What you have to do: The expected answer is every line of the material, reproduced exactly.

Dataset:
────
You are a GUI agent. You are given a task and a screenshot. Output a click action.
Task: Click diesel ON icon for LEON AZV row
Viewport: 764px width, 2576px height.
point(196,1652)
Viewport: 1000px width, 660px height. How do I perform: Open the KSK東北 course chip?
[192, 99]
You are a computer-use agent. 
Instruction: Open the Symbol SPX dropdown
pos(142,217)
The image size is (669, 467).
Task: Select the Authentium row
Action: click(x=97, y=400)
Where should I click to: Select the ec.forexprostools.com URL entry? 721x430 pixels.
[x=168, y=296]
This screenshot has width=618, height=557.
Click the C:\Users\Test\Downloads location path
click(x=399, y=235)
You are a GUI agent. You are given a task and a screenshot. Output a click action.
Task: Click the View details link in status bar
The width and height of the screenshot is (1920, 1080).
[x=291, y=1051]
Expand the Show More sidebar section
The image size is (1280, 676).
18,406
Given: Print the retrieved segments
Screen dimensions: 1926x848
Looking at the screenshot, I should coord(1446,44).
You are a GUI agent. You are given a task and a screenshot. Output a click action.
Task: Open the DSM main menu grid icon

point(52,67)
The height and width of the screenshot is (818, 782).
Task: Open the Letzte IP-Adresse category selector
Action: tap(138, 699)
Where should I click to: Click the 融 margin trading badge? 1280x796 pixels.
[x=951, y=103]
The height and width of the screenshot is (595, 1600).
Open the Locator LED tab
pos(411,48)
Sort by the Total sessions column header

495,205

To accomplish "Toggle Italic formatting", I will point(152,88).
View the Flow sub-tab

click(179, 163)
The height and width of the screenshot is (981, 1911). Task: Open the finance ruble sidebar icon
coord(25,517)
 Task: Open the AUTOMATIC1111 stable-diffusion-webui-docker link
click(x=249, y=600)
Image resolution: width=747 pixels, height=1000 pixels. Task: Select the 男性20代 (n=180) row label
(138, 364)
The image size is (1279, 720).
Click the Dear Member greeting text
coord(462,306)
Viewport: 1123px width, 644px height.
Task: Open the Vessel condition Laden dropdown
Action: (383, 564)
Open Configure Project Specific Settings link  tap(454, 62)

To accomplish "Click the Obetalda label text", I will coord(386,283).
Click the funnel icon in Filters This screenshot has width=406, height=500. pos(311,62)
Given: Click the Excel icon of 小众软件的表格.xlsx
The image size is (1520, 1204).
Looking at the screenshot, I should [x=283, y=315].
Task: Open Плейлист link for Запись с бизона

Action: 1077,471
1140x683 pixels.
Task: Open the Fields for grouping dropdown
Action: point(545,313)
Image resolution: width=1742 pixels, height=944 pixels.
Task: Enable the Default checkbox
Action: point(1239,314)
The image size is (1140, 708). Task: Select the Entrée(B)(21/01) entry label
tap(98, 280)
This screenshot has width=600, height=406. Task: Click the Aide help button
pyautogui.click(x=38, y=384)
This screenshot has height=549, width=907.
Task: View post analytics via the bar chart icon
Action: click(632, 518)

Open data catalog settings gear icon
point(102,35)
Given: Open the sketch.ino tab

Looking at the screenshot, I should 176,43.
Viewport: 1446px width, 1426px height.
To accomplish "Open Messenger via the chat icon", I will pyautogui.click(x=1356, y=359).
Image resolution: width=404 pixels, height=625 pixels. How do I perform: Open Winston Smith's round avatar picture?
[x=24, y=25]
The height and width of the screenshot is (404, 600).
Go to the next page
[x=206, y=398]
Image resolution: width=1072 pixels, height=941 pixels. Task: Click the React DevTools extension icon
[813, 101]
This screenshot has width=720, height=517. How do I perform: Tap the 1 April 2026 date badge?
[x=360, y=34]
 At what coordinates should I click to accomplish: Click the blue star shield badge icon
────
Written reply:
You are a GUI agent. You are given a task and a screenshot. Output a click action.
Task: Click diesel ON icon for LEON AZV row
Viewport: 764px width, 2576px height.
point(196,1652)
Viewport: 1000px width, 660px height. How do I perform: Open the KSK東北 course chip?
[192, 99]
You are a computer-use agent. 
Instruction: Open the Symbol SPX dropdown
pos(142,217)
The image size is (669, 467).
Task: Select the Authentium row
Action: click(x=97, y=400)
Where should I click to: Select the ec.forexprostools.com URL entry? 721x430 pixels.
[x=168, y=296]
This screenshot has width=618, height=557.
Click the C:\Users\Test\Downloads location path
click(x=399, y=235)
You are a GUI agent. You are given a task and a screenshot. Output a click action.
Task: Click the View details link in status bar
The width and height of the screenshot is (1920, 1080).
[x=291, y=1051]
Expand the Show More sidebar section
The image size is (1280, 676).
18,406
Given: Print the retrieved segments
Screen dimensions: 1926x848
Looking at the screenshot, I should coord(1446,44).
You are a GUI agent. You are given a task and a screenshot. Output a click action.
Task: Open the DSM main menu grid icon

point(52,67)
The height and width of the screenshot is (818, 782).
Task: Open the Letzte IP-Adresse category selector
Action: tap(138, 699)
Where should I click to: Click the 融 margin trading badge? 1280x796 pixels.
[x=951, y=103]
The height and width of the screenshot is (595, 1600).
Open the Locator LED tab
pos(411,48)
Sort by the Total sessions column header

495,205

To accomplish "Toggle Italic formatting", I will point(152,88).
View the Flow sub-tab

click(179, 163)
The height and width of the screenshot is (981, 1911). Task: Open the finance ruble sidebar icon
coord(25,517)
 Task: Open the AUTOMATIC1111 stable-diffusion-webui-docker link
click(x=249, y=600)
Image resolution: width=747 pixels, height=1000 pixels. Task: Select the 男性20代 (n=180) row label
(138, 364)
The image size is (1279, 720).
Click the Dear Member greeting text
coord(462,306)
Viewport: 1123px width, 644px height.
Task: Open the Vessel condition Laden dropdown
Action: (383, 564)
Open Configure Project Specific Settings link  tap(454, 62)

To accomplish "Click the Obetalda label text", I will coord(386,283).
Click the funnel icon in Filters This screenshot has width=406, height=500. pos(311,62)
Given: Click the Excel icon of 小众软件的表格.xlsx
The image size is (1520, 1204).
Looking at the screenshot, I should [x=283, y=315].
Task: Open Плейлист link for Запись с бизона

Action: 1077,471
1140x683 pixels.
Task: Open the Fields for grouping dropdown
Action: point(545,313)
Image resolution: width=1742 pixels, height=944 pixels.
Task: Enable the Default checkbox
Action: point(1239,314)
The image size is (1140, 708). Task: Select the Entrée(B)(21/01) entry label
tap(98, 280)
This screenshot has width=600, height=406. Task: Click the Aide help button
pyautogui.click(x=38, y=384)
This screenshot has height=549, width=907.
Task: View post analytics via the bar chart icon
Action: click(632, 518)

Open data catalog settings gear icon
point(102,35)
Given: Open the sketch.ino tab

Looking at the screenshot, I should 176,43.
Viewport: 1446px width, 1426px height.
To accomplish "Open Messenger via the chat icon", I will pyautogui.click(x=1356, y=359).
Image resolution: width=404 pixels, height=625 pixels. How do I perform: Open Winston Smith's round avatar picture?
[x=24, y=25]
The height and width of the screenshot is (404, 600).
Go to the next page
[x=206, y=398]
Image resolution: width=1072 pixels, height=941 pixels. Task: Click the React DevTools extension icon
[813, 101]
This screenshot has width=720, height=517. How do I perform: Tap the 1 April 2026 date badge?
[x=360, y=34]
 At what coordinates should I click to accomplish: Click the blue star shield badge icon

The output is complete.